Assessment of the external validity of the AJCC 8th staging system for small intestinal adenocarcinoma: a time to reconsider the role of tumor location?

Hani Oweira, Omar Abdel-Rahman, Arianeb Mehrabi, Christoph Reissfelder

Abstract

Background: The current study evaluates the validity and performance of the 8th edition of the American Joint Committee on Cancer (AJCC) staging system for small intestinal adenocarcinoma patients.
Methods: Surveillance, Epidemiology and End Results (SEER) database [2004–2015] was explored and AJCC 6th, 7th, and 8th versions were assigned for each patient. Through Kaplan-Meier estimates, overall survival analyses were conducted. Cox regression analysis (adjusted for age, race, gender, sub-site, grade and surgical treatment) was conducted for cancer-specific survival and additionally, pairwise hazard ratio comparisons were performed.
Results: A total of 2,997 small intestinal adenocarcinoma patients were eligible and included in the analysis. Overall survival was compared according to the three AJCC staging systems. For the three versions, the P value for the trend in overall survival was significant (P<0.0001). Cancer-specific Cox regression hazard was calculated for the three staging systems.
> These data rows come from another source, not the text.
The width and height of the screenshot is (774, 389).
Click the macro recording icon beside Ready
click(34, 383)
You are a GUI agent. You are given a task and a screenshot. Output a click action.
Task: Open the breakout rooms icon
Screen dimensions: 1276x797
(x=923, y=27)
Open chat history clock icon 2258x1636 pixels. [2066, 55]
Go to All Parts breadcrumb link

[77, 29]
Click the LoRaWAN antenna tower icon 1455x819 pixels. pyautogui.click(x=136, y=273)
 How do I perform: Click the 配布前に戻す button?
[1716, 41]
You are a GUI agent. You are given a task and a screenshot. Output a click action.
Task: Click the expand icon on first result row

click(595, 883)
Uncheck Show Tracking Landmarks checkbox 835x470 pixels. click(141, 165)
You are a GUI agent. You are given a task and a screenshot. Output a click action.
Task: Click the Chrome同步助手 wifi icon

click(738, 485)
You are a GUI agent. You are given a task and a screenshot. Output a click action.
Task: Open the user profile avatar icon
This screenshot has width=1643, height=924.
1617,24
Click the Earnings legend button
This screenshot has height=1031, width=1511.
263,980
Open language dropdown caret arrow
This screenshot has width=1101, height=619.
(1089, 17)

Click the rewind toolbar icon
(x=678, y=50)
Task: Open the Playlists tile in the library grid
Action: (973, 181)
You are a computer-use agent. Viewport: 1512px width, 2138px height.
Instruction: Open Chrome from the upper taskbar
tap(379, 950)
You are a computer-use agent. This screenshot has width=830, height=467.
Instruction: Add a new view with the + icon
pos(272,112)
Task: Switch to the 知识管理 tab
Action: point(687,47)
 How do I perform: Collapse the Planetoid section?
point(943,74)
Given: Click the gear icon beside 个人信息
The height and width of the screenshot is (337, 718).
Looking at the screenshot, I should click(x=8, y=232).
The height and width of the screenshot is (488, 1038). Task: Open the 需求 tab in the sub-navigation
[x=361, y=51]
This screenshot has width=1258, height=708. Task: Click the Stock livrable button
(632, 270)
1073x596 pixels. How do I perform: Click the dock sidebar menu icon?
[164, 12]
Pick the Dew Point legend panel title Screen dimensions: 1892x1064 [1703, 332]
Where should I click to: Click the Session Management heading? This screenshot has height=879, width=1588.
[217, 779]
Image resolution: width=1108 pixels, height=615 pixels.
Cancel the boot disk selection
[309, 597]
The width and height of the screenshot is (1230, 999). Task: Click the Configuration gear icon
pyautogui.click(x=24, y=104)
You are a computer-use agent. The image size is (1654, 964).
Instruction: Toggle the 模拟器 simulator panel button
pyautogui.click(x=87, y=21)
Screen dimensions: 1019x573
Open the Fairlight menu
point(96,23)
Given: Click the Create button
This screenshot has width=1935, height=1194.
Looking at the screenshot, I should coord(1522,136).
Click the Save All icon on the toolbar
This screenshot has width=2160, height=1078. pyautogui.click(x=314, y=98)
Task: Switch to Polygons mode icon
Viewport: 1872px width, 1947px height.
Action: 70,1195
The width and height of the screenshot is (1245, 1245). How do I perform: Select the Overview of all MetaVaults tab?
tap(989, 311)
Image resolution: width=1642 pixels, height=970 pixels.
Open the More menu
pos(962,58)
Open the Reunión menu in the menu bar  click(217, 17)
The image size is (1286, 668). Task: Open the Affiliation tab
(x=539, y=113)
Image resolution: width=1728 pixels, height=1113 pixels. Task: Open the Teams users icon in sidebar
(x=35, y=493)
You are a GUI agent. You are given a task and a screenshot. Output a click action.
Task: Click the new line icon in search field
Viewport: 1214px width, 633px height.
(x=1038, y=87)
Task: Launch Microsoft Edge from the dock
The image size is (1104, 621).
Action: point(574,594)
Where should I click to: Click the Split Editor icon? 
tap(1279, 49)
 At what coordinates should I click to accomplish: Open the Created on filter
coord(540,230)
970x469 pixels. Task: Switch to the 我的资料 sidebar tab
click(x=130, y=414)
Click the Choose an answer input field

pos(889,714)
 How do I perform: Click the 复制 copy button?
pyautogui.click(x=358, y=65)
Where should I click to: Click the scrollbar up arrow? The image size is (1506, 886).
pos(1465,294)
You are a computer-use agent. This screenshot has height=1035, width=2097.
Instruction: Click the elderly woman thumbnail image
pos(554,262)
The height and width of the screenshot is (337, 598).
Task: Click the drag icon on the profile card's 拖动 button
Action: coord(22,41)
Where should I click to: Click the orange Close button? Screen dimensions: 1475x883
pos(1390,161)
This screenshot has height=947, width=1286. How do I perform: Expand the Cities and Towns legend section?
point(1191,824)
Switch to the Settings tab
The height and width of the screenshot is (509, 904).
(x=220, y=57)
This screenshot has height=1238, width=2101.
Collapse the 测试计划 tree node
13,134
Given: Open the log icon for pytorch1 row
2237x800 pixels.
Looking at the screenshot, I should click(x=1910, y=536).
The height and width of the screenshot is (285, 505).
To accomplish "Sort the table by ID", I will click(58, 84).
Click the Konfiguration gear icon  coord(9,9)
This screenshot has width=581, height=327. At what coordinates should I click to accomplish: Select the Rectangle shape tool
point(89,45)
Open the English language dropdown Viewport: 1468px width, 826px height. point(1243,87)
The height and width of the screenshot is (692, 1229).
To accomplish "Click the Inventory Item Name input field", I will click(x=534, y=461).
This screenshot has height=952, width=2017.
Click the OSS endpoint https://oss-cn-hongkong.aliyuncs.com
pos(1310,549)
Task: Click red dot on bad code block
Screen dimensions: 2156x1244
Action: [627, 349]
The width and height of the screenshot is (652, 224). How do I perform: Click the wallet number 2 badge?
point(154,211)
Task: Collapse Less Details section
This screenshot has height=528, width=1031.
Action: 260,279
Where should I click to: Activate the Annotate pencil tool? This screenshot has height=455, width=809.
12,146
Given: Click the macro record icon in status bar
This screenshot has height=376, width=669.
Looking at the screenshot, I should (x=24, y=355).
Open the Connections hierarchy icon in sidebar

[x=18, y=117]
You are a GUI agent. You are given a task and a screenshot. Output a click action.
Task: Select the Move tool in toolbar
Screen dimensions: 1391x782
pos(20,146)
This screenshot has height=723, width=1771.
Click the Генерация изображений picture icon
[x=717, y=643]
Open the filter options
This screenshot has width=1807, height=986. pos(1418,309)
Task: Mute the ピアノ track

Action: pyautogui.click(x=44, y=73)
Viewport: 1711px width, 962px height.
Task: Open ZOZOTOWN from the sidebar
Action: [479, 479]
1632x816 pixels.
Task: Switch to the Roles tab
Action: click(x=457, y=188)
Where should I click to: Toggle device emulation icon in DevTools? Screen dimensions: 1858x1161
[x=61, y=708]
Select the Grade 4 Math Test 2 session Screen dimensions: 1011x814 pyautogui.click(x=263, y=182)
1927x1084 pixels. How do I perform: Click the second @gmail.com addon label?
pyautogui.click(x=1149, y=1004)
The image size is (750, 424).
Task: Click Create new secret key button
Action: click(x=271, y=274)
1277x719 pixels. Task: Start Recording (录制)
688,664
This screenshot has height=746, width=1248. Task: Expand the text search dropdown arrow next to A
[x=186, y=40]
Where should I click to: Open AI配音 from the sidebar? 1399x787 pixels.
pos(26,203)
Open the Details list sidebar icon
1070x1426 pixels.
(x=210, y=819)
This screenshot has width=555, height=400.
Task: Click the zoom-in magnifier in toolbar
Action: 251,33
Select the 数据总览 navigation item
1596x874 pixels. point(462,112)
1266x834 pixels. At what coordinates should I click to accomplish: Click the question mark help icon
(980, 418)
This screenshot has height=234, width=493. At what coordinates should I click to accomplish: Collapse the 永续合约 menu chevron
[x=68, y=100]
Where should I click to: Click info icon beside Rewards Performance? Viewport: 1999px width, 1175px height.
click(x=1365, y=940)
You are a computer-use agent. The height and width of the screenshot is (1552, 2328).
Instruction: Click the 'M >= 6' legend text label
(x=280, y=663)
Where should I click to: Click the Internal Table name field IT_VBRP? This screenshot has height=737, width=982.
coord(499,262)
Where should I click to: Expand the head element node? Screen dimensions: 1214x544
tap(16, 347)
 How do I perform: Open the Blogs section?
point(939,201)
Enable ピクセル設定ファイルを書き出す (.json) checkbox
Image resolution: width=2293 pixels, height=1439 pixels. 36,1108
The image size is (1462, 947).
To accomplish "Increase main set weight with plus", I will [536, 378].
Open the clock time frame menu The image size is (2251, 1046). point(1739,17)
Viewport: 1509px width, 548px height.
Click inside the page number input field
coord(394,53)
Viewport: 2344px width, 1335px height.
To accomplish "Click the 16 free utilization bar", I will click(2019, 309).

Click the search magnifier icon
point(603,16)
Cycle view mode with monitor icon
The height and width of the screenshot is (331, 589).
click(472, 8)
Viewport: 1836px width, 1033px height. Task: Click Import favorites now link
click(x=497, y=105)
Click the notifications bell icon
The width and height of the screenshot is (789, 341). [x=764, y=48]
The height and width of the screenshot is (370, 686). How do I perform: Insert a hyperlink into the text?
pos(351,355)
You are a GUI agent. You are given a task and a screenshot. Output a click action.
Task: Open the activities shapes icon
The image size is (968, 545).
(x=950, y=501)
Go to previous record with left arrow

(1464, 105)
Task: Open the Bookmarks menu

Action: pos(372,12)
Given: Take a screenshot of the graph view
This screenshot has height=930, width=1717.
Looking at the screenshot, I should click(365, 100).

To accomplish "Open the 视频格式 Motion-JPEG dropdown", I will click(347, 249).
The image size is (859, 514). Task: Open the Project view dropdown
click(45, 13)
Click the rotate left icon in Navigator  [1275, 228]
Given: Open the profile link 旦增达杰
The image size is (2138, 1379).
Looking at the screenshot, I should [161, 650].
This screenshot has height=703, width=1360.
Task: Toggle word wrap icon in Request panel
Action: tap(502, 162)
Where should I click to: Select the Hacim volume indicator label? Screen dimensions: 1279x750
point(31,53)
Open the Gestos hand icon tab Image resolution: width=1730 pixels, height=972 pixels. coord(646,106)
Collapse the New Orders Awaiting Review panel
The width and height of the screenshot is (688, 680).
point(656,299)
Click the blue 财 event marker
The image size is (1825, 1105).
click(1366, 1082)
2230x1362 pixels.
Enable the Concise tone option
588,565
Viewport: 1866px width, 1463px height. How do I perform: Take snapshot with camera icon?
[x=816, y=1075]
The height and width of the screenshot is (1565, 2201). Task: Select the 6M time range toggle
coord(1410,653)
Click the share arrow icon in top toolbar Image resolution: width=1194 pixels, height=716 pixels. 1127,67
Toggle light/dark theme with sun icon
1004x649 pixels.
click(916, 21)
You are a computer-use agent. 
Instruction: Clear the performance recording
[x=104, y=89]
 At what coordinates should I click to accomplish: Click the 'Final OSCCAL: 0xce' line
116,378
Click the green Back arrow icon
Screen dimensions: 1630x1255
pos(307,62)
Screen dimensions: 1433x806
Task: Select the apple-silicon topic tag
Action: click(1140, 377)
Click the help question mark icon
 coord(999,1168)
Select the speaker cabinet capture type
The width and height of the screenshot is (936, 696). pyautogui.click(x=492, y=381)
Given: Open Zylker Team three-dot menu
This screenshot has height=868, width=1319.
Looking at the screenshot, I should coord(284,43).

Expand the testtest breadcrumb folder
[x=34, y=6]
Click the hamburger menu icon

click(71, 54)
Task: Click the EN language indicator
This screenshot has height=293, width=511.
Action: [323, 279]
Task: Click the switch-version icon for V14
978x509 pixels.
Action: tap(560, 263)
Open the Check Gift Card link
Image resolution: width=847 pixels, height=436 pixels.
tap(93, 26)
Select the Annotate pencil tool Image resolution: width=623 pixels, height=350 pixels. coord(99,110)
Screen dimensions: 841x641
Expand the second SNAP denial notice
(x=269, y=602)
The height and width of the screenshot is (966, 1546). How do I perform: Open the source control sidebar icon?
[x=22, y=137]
Pairwise hazard ratio comparisons between different AJCC 6th stages were conducted and all P values for comparisons were significant (P<0.0001). Pairwise hazard ratio comparisons between different AJCC 7th and 8th stages were also performed, and all comparisons were significant (P<0.05) except for stage IIB vs. IIIA. C-statistic (using death from small intestinal adenocarcinoma as the dependent variable) for AJCC 6th staging system was: 0.645 [standard error (SE): 0.011; 95% CI: 0.623–0.668]; for c-statistic for AJCC 7th staging system was 0.658 (SE: 0.011; 95% CI: 0.637–0.680); while c-statistic for AJCC 8th staging system was 0.660 (SE: 0.011; 95% CI: 0.638–0.682). Multivariate analysis of factors affecting cancer-specific survival suggested that older age (P=0.005), higher lymph node ratio (P<0.0001) and duodenal localization of the primary are associated with worse outcomes (P=0.008).
Conclusions: There is no evidence that AJCC 8th system provided better prognostic characterization compared to previous AJCC staging systems for small intestinal adenocarcinoma. Subsite-specific staging paradigms should be explored in future editions of the staging system.